I know it’s a perfectly innocuous question that one should not feel ashamed to ask. But I should know better.
As a documentary filmmaker, I ask a lot of questions to try to get to the bottom of a subject, to understand someone’s motivations, to understand why a person does what they do.
I started asking questions in East Africa 20 years ago, as I was documenting the effects of war on children. In this circumstance the children were both the weapon and the victim of war. These children taught me the power of empathy that is bridged through asking the right questions.
The why questions we ask one another are bonding agents. They get at our heartbeat, that authentic space that drives our actions.
When getting to know someone, vulnerability can knit experiences to one another like yarn. There are questions that foster vulnerability and there are questions that lend themselves to objectification. Asking first, “What do you do?” is like talking on the phone for a half an hour and then dialing the number. There is an order that we should follow if we want to really connect. “Why do you do what you do?” creates bridges in the psyche. One that opens us to the unique human path of seeing ourselves in someone elseʻs story. It reveals courage and genius and most of all empathy.
A hole in the wall
There is a tale by Bayo Akomolafe, a storyteller from the Yoruba fields of Nigeria, that brings to light the purpose of questions that probe at vulnerability. Here’s a short paraphrase:
Once upon a time, there was a father on his deathbed who calls his son back from the city to the village to say goodbye. He asks his son to join him and build a hut on the land for his future family.
Father and son set to build the hut, and after two weeks nearly everything is finished. But the father has exhausted himself and can barely stand, so he takes to the bed.
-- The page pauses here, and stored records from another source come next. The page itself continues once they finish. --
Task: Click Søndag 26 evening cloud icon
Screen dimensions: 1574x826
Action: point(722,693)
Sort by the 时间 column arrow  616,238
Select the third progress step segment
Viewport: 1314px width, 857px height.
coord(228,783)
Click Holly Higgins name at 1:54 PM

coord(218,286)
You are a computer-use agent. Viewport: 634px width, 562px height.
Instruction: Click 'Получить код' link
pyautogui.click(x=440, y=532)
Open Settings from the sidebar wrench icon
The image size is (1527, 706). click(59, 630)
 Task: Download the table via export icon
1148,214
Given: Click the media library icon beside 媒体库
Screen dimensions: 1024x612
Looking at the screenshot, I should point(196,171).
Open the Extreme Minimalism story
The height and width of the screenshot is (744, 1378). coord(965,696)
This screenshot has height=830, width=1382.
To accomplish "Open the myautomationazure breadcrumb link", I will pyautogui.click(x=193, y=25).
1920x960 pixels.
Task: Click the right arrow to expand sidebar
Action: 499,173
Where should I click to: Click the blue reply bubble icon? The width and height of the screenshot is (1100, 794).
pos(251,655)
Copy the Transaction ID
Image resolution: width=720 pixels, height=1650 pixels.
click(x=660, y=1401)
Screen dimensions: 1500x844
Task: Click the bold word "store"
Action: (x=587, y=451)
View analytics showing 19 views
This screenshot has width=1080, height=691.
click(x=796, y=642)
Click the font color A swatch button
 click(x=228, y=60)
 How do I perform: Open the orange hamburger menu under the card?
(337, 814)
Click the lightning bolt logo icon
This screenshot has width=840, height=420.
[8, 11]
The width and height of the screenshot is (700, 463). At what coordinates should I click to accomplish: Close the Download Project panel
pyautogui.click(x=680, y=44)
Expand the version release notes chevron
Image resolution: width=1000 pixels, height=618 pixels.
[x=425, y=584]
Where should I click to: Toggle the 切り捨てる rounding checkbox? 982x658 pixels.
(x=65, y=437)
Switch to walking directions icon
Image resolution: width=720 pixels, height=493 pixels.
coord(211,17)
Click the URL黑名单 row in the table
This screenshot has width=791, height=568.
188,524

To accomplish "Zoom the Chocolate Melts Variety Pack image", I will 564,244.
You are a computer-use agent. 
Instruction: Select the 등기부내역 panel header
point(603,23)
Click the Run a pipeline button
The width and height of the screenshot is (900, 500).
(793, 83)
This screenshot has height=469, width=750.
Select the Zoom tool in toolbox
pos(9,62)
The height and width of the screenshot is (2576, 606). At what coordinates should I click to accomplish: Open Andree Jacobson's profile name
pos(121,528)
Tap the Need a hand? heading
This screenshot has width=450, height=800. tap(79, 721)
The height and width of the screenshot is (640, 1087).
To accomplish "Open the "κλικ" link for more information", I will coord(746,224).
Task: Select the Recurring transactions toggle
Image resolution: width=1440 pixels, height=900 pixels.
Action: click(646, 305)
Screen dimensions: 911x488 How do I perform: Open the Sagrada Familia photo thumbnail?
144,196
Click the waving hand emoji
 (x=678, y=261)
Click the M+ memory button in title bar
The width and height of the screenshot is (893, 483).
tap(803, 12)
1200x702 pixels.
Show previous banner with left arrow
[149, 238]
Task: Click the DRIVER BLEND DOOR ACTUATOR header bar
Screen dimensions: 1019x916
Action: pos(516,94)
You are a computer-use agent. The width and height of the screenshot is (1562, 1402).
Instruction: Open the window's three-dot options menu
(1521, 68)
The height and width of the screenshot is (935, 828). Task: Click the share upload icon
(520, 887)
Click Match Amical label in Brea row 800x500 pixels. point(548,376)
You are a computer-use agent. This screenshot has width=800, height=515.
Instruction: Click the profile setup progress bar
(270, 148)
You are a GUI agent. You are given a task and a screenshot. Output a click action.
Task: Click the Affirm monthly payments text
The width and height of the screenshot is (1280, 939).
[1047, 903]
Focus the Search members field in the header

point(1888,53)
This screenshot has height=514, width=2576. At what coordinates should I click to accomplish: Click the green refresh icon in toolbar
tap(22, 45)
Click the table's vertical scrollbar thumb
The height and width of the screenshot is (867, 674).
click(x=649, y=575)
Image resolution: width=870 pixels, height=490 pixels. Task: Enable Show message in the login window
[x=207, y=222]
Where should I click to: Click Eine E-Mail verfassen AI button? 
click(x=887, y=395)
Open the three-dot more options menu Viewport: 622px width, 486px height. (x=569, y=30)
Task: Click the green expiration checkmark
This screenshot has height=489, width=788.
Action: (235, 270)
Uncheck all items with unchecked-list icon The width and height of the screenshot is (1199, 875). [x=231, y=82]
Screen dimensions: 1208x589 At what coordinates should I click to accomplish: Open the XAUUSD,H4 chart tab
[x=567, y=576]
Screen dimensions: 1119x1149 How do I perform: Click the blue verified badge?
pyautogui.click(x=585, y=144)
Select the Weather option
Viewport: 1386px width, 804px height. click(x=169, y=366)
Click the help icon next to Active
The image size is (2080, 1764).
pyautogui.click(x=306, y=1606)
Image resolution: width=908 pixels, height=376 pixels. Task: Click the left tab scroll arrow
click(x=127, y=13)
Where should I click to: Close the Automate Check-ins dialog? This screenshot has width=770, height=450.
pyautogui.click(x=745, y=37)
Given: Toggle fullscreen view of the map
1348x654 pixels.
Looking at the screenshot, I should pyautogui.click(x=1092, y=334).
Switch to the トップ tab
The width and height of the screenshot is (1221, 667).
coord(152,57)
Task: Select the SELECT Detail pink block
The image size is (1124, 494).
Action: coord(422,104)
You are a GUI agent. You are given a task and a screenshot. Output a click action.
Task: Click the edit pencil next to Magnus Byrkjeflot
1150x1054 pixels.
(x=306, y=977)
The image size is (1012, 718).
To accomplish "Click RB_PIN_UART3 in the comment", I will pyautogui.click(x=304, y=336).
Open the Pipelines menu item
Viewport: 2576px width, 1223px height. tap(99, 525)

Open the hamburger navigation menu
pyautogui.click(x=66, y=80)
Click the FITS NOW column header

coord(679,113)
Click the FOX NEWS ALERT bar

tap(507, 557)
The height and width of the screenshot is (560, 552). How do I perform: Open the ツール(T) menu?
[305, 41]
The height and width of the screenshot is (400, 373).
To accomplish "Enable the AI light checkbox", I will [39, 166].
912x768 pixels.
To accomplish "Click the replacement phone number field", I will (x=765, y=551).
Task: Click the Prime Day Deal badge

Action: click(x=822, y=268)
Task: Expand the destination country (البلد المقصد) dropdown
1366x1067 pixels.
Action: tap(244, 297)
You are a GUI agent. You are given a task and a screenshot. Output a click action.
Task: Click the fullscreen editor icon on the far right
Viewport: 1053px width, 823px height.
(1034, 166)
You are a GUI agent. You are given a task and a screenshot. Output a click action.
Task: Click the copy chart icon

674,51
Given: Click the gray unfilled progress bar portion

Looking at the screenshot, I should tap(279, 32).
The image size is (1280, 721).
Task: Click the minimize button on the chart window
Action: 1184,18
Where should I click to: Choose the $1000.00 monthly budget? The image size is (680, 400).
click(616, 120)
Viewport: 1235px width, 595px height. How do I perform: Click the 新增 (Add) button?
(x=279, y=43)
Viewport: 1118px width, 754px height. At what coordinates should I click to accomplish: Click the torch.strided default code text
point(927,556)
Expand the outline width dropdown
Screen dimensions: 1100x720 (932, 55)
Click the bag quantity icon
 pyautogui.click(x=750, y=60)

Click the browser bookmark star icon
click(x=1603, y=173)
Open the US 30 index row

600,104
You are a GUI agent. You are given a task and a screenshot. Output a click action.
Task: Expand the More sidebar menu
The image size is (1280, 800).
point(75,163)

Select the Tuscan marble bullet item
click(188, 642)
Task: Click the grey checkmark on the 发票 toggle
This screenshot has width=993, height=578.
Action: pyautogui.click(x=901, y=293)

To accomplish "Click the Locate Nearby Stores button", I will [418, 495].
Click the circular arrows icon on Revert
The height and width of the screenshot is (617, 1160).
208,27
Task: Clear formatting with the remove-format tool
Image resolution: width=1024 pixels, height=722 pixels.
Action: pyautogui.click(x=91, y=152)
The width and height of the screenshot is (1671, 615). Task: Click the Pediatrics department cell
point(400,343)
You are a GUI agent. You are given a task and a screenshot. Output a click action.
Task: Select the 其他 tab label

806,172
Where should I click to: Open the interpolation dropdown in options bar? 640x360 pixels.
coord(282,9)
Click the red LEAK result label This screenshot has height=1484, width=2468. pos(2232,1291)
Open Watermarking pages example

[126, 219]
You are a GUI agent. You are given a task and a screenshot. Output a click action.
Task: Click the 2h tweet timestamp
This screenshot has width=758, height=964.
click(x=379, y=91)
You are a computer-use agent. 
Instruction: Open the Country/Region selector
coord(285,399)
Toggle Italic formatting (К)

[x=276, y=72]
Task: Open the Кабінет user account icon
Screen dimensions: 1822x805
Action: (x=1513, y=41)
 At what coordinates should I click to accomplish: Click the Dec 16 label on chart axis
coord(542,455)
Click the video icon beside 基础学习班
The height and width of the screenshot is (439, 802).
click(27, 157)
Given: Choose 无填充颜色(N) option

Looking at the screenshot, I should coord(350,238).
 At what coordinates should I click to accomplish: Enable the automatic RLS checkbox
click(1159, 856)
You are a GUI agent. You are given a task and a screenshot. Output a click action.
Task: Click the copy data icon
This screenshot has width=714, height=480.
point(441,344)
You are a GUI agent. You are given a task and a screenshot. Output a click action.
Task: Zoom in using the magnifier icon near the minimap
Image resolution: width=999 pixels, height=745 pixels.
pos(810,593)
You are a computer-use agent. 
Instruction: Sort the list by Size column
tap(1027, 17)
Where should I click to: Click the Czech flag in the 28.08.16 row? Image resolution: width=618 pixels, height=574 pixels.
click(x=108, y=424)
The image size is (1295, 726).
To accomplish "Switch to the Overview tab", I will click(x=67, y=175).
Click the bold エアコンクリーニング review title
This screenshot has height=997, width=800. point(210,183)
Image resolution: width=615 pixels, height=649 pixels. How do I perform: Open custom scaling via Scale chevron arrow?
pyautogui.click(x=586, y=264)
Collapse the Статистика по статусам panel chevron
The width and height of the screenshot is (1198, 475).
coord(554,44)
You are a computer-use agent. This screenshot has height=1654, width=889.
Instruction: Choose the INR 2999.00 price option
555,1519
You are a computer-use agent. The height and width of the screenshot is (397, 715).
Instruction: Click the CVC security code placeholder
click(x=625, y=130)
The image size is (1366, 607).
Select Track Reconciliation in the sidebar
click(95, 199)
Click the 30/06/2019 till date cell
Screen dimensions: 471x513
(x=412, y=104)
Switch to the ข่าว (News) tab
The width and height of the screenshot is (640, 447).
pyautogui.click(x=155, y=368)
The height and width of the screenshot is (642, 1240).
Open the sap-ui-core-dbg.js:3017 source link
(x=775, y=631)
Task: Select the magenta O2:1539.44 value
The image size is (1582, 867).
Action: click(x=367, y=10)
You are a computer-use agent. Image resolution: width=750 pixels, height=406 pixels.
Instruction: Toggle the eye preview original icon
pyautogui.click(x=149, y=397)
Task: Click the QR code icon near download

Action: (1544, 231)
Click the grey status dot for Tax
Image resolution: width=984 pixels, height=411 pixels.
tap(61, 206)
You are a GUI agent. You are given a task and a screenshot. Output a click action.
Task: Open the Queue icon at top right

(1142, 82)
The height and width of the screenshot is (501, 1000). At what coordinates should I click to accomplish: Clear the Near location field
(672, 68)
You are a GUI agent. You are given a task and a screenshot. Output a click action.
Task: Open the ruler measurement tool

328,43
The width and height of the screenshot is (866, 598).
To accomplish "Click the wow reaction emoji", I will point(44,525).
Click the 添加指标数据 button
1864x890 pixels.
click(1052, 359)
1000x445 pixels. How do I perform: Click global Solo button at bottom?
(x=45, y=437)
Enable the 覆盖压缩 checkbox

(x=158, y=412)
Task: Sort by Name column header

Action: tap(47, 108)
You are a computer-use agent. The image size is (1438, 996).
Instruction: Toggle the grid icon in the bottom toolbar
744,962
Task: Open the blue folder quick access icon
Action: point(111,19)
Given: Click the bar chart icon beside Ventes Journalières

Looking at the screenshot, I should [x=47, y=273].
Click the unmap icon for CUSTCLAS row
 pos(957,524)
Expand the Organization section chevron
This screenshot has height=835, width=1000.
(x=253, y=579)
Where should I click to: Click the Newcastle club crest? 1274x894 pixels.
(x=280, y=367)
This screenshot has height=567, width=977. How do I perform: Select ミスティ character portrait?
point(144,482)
The son finishes the hut and then comes to get his father, saying, “It is finished.”
The father rises feebly, shuffles to the door, sees the hut and immediately reaches down and picks up a sledgehammer which is sitting on the porch. He drags it to the hut, lifts it with ease and swings it with such power against the wall that it puts a hole right through the side of the hut.
He drops the sledgehammer, looks at his son, and says, “Now it is done.” The father then limps back to his bed. The son, perplexed, kneels at his father’s bed and demands to know why he would do such a thing.
The old man says, “When your neighbors come by, now they will be curious and stop and ask why you have a hole in your home. And you will invite them in for tea and you will tell them about your passing father and you will become friends.”
Cards on the table
I believe that a certain kind of numbness will pervade our lives if we are not vigilant to extend the questions we ask one another past the banality of doing, and into the heart of our being and calling.
For one, it gives us a chance to address the giant hole in all of our houses — and our neighbor’s houses. As Akomolafe says about the father and the hole in the wall, “Until you find a place where you are wounded, community is not possible.”
And second, our hidden motivations are often like malnourished, atrophying limbs that we desperately need to feed and strengthen. The Greeks called this purpose for being the Genius — it is something unique to each one of us and its theme forever circles our lives.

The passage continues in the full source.